======== TASK INPUT ========

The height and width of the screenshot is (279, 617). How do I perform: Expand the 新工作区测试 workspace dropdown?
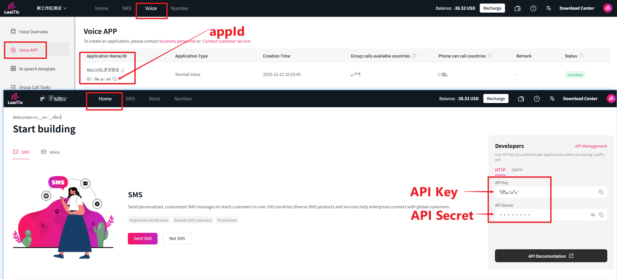click(52, 8)
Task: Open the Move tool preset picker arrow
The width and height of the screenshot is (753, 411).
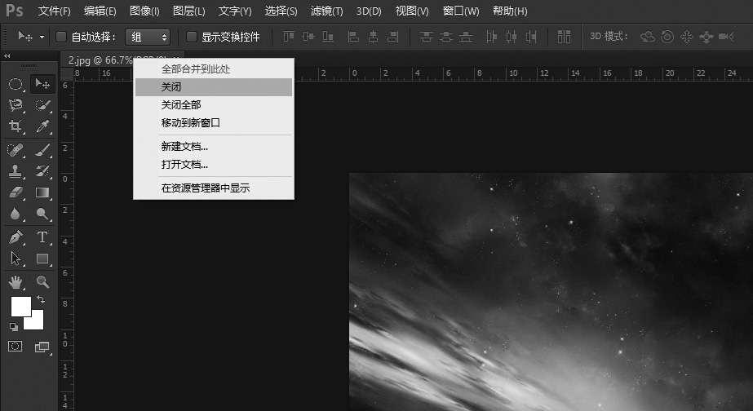Action: pos(42,37)
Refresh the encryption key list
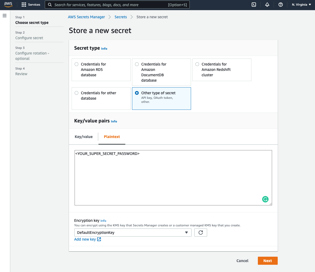 pyautogui.click(x=200, y=233)
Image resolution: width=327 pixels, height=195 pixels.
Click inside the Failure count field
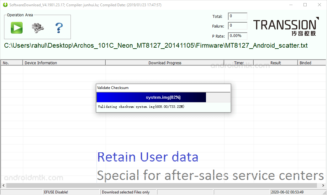click(x=237, y=26)
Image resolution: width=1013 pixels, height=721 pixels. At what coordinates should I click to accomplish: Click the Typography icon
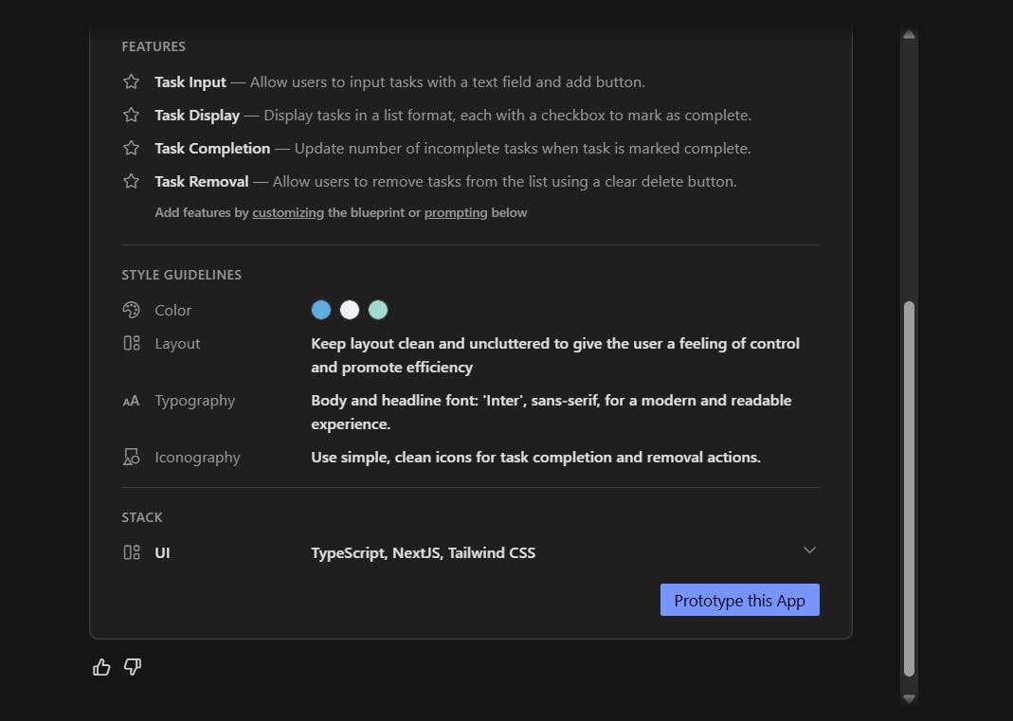tap(131, 401)
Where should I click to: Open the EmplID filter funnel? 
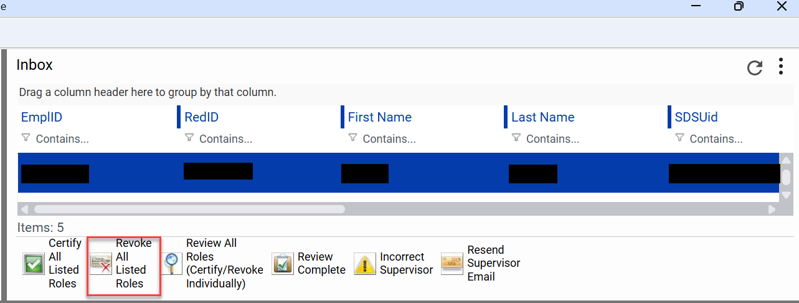pos(26,138)
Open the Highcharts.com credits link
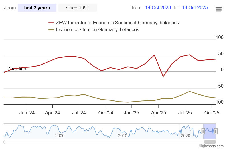The image size is (227, 149). [211, 146]
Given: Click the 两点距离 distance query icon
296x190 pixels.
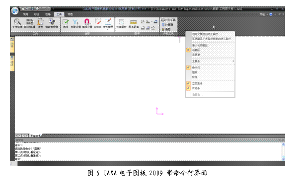Looking at the screenshot, I should [x=134, y=24].
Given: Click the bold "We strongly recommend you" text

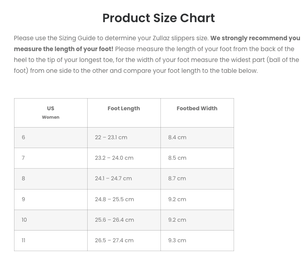Looking at the screenshot, I should 255,38.
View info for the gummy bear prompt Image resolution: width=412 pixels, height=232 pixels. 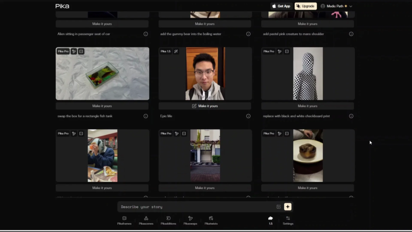(248, 34)
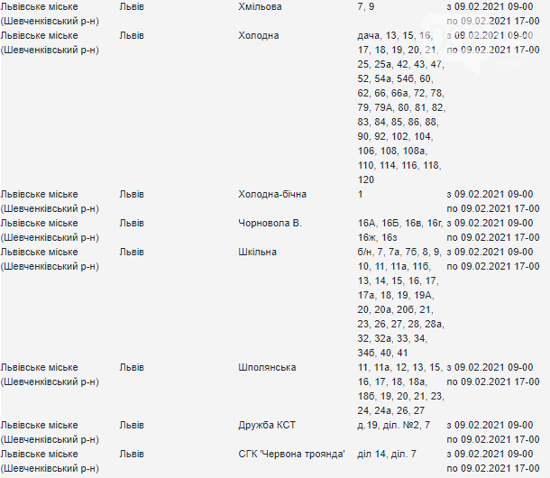Click the Шполянська street name

267,367
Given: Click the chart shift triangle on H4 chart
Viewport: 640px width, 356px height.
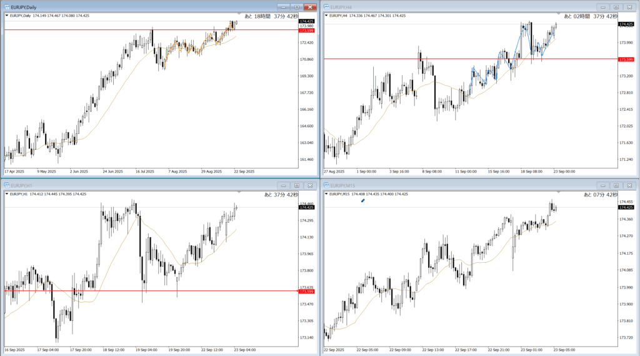Looking at the screenshot, I should pyautogui.click(x=559, y=13).
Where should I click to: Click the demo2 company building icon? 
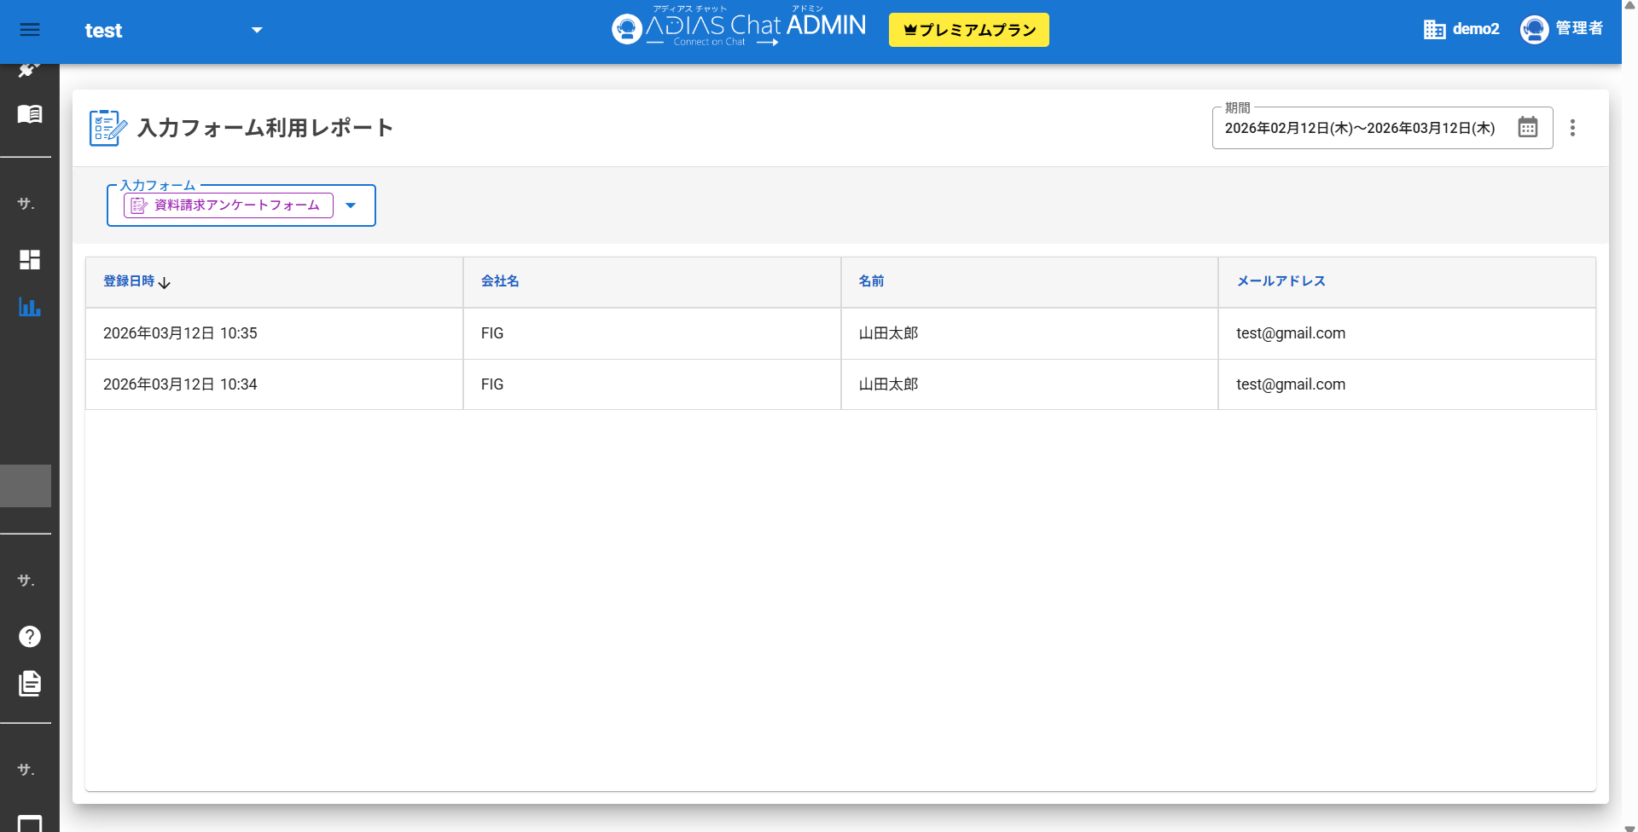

========

REQUIRED ACTION: Find the line containing "Viewport: 640px width, 356px height." and copy it and each line after it through the end of the material, exactly, with no pictures.

SOLUTION:
Viewport: 640px width, 356px height.
Looking at the screenshot, I should pyautogui.click(x=559, y=13).
Where should I click to: Click the demo2 company building icon? 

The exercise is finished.